**Compito 1:** Secondo l'articolo sulle tartarughe marine, quale università coordina il progetto?
**Compito 2:** Ricopia parola per parola il passo dell'articolo sulle tartarughe marine che comincia con "[16 Gennaio 2020]" e finisce con "tutto il Mediterraneo.".

Al via il progetto europeo MedTurtles per proteggere le tartarughe marine nel Mediterraneo

Coordinato dall’università di Pisa, punta a far diminuire l’impatto antropico e ridurre la pesca accidentale delle tartarughe

[16 Gennaio 2020]

Life MedTurtlesES è un nuovo progetto europeo che punta a proteggere due specie a rischio che popolano i nostri mari: la tartaruga comune (Caretta caretta) e quella verde (Chelonia mydas), utilizzando droni per le ricognizioni aeree, una App per segnalare gli avvistamenti e un piccolo esercito di cento tartarughe equipaggiate con appositi trasmettitori satellitari per tracciarne gli spostamenti in tutto il Mediterraneo.

**Dati estratti:**
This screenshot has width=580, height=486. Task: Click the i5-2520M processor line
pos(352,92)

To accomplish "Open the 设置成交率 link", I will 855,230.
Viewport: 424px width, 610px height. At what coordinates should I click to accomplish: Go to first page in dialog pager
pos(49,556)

---

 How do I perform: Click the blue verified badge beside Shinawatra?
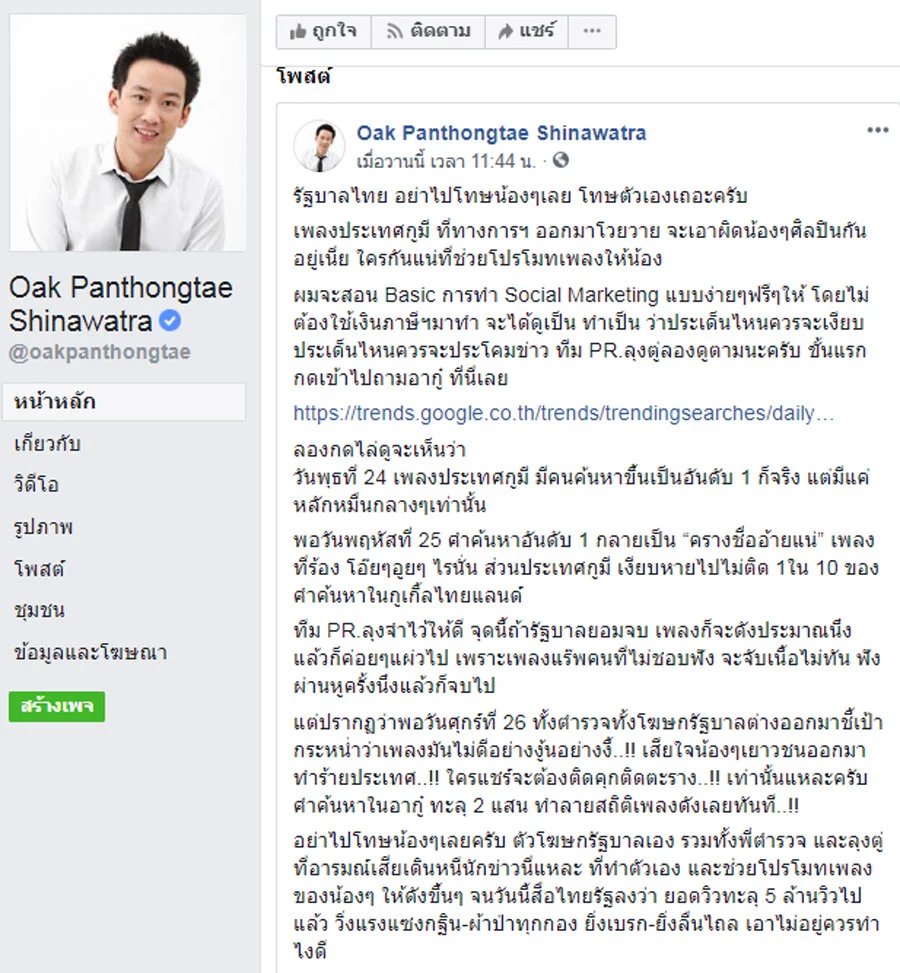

* * *

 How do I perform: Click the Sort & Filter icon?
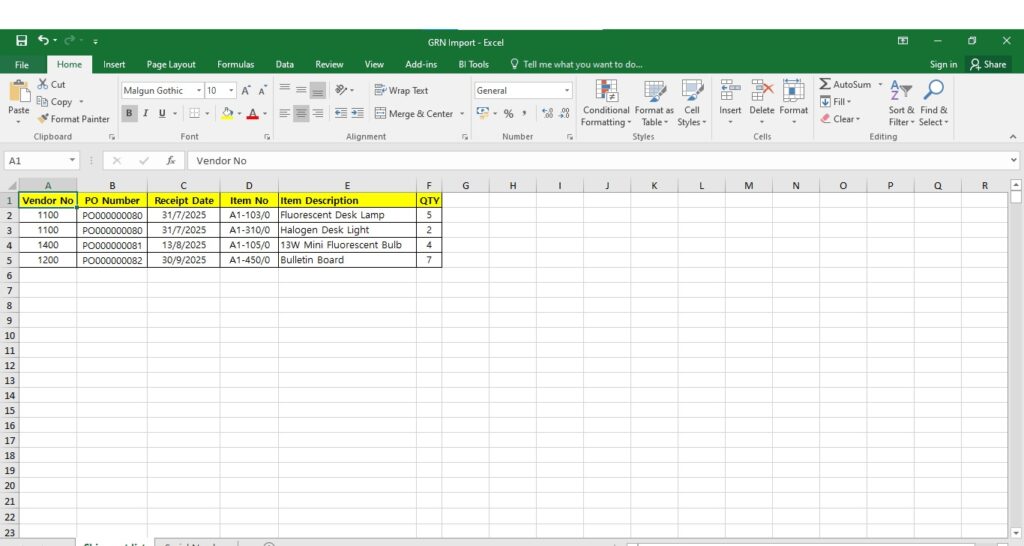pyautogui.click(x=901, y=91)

**Risposta 1:** L'università di Pisa.

**Risposta 2:**
[16 Gennaio 2020]

Life MedTurtlesES è un nuovo progetto europeo che punta a proteggere due specie a rischio che popolano i nostri mari: la tartaruga comune (Caretta caretta) e quella verde (Chelonia mydas), utilizzando droni per le ricognizioni aeree, una App per segnalare gli avvistamenti e un piccolo esercito di cento tartarughe equipaggiate con appositi trasmettitori satellitari per tracciarne gli spostamenti in tutto il Mediterraneo.